In the shower-boarding thread, swap "aquapanels" for "cement boards" and write out the part starting with "## Darlofan" and going on through "had it plastered.".

━━ Supplied passage

Having to have it replaced though as the "professionals" who did it a few years ago didn't seal the bottom of the mermaid board to the tray properly and water leaked, rotted the mermaid board and leaked through the ceiling and down the wall in the living room.

Need to get part of the ceiling replaced now and the mermaid board.
Then replastered and a full redecorate of the living room, happy days!

Good info in here and good timing, glad I stumbled into this thread :thumb:

Hope yours stays watertight Darlofan


----------



## Darlofan

Sicskate said:


> Some good advice in here
> 
> I personally fitted aquapanels, sealed all the gaps and edges and we tiled straight onto them.
> 
> Tanking might be a wise idea if you've already had it plastered.
> 
> Sent from my COR-L29 using Tapatalk


Yeah, knowing what I know now I'd use aqua boards etc next time.



P2K said:


> We have mermaid board for our walk in shower which is basically wood with a waterproof laminate on each side.
> It goes from floor to ceiling and is easy to clean and maintain.
> Quite expensive, think its around £400 for three sheets and the corner fixing kits but looks great with plenty of design options.
> 
> Having to have it replaced though as the "professionals" who did it a few years ago didn't seal the bottom of the mermaid board to the tray properly and water leaked, rotted the mermaid board and leaked through the ceiling and down the wall in the living room.

━━━━
━━ Information shown

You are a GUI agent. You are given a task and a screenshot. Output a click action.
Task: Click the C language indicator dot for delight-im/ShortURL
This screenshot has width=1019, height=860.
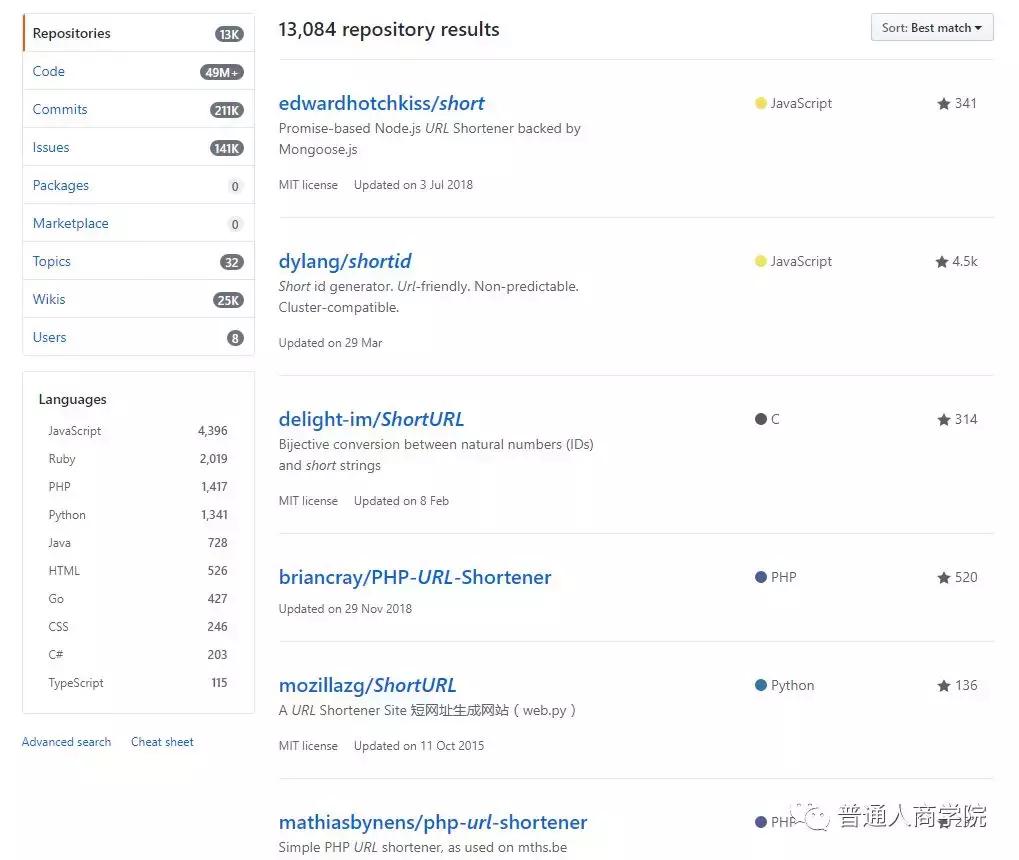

━━━━

[Written solution]
## Darlofan

Sicskate said:


> Some good advice in here
> 
> I personally fitted cement boards, sealed all the gaps and edges and we tiled straight onto them.
> 
> Tanking might be a wise idea if you've already had it plastered.